From a temporary command post outside the local Best Buy, a two-mile drive from the Walgreens, Williams and incident commander Capt. Jason Potts heard the reports of shots fired over the radio, records show. They had been monitoring police activity and coordinating with Horton throughout the night; between 9:00 p.m. and 12:36 a.m., the chief and captain spoke approximately 20 times, Horton later told investigators. But there is no indication that Williams filed a report regarding his involvement that night. The OIR Group, which according to the report was “acting under the authority of the Chief of Police,” did not mention Williams but for a footnote that the chief strengthened the department’s de-escalation policy in 2019.
Potts immediately headed to the scene, where he learned the drone had recorded the shooting. Potts dispatched Ofc. Brad Kim to collect the device from the Medic Ambulance office where White worked, records show.
In an exchange captured by Kim’s body camera at Medic Ambulance around 1:20 a.m., White explained what he witnessed.
“I saw the guy running away,” he said. “But then I looked and I was like, oh, he’s down.”

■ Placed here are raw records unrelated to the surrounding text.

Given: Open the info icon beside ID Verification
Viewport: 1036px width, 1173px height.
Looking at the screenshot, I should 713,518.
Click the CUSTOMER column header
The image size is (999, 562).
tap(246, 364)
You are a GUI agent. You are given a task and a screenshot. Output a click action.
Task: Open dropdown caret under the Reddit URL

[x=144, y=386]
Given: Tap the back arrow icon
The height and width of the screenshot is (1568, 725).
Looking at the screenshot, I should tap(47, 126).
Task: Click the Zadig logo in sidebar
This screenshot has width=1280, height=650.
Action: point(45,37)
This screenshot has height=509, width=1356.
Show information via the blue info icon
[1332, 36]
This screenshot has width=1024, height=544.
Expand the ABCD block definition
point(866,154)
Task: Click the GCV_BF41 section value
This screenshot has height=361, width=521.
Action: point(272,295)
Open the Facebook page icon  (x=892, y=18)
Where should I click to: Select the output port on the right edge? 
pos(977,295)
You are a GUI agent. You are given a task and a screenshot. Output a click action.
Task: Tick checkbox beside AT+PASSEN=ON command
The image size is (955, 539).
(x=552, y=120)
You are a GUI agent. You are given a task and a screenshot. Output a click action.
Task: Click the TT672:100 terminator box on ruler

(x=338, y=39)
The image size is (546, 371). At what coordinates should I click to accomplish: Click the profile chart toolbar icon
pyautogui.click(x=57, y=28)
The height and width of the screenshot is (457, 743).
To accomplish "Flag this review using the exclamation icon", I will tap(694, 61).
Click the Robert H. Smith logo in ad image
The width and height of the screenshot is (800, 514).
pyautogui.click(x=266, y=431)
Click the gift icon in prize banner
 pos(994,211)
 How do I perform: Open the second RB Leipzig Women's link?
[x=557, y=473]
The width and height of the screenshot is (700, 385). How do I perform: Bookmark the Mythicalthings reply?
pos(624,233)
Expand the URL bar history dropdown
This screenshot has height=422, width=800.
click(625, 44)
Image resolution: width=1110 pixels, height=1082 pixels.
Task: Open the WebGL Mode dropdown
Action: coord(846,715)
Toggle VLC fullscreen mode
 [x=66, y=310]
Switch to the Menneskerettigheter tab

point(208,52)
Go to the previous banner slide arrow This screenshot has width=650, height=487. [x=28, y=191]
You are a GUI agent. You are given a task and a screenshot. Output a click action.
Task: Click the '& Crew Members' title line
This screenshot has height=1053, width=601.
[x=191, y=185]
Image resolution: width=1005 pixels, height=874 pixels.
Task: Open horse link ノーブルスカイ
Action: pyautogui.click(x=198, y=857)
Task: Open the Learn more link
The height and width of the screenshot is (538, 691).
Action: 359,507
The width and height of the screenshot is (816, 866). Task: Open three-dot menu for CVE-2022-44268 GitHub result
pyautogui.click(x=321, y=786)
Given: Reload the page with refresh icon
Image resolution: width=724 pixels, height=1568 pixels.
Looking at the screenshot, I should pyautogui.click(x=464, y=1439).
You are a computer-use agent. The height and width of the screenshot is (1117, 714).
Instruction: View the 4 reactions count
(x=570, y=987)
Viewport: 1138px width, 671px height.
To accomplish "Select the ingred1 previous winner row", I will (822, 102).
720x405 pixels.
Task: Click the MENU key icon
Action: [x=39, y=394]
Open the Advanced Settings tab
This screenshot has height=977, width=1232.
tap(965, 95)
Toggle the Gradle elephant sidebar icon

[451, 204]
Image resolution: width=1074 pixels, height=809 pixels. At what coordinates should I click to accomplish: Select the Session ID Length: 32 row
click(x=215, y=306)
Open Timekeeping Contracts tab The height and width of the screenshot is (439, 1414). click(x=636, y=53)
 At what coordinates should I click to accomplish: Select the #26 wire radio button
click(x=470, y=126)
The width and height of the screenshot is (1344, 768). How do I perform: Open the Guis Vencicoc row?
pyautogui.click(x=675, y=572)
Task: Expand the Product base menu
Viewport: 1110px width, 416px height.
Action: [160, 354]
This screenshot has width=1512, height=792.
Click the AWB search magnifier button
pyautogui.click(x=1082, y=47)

Without further questions, Kim ended the interview, less than four minutes after it began. He picked up a paper grocery bag containing the drone, iPad and controller and headed back to Vallejo police headquarters, where he handed it to Potts at 1:34 a.m. This concluded his involvement in the case, he wrote.
Potts claimed he initially locked the drone in his office, according to a chain of custody report written more than nine weeks after the shooting. But minutes later, he carried the drone to the chief’s office so investigators could use the room to sequester Wagoner, according to the report. The drone remained in the paper grocery bag until it reached Williams’ office, where it was placed in a locked cabinet, Potts wrote.
Neither Kim, Potts, or Williams booked the device into evidence despite a policy that requires that any employee who first collects property retain and book it into the evidence room before going off-duty, after which the evidence is carefully tracked by trained, non-sworn personnel. The policy allows a supervisor to bypass this requirement.
The drone remained in the chief’s office until 4:10 a.m., records show; what unfolded in those more than two hours remains unknown to all but those closest to the chief. When Williams and Potts transferred custody of the drone to Det. Kevin Rose, a former software developer, Rose was unable to open the two video files that correlated to the approximate time of the shooting, records show. In a report detailing the steps he took to recover the footage, Rose wrote that he eventually “formed the opinion that there is some problem with the SD card within the drone on which the videos had been recorded.”
Five days after the shooting, Rose shipped the drone to the U.S. Secret Service National Computer Forensic Institute in Tulsa, Okla. The Secret Service confirmed on June 25 that the footage of the shooting was gone.
“Specifically, the video taken with the drone on or about 06/02/2020, had the folder structure intact,” wrote Special Agent Stephen Baskerville, “but all of the internal data had been overwritten with ‘0’s’,” rendering the video files unrecoverable.
“Upon further research into DJI devices,” Baskerville continued, “it was determined that this ‘overwrite’ occurs when the device (drone) is improperly shutdown.”
But in an interview last September, White told Open Vallejo that he and his colleagues handled the evidence appropriately, adding that he believed police could be counted on to do the same. He did not further comment on the shooting, but records show White had asked a coworker to wait by the drone and prevent anyone from touching it or powering it down until police arrived.
The coworker who safeguarded White’s drone told Rose it was still powered on and connected to the iPad when police arrived at the Medic Ambulance office to seize it. Even after Rose retrieved the device from Williams’ office, downloaded the videos and conducted several attempts to recover the files, the battery remained at 3%, he noted in his report. The next day, Rose called White to ask about a charger and second battery, which a district attorney investigator retrieved and brought to Vallejo.
Rose left Vallejo earlier this year to join the Placer County Sheriff’s Office. He declined to comment for this article.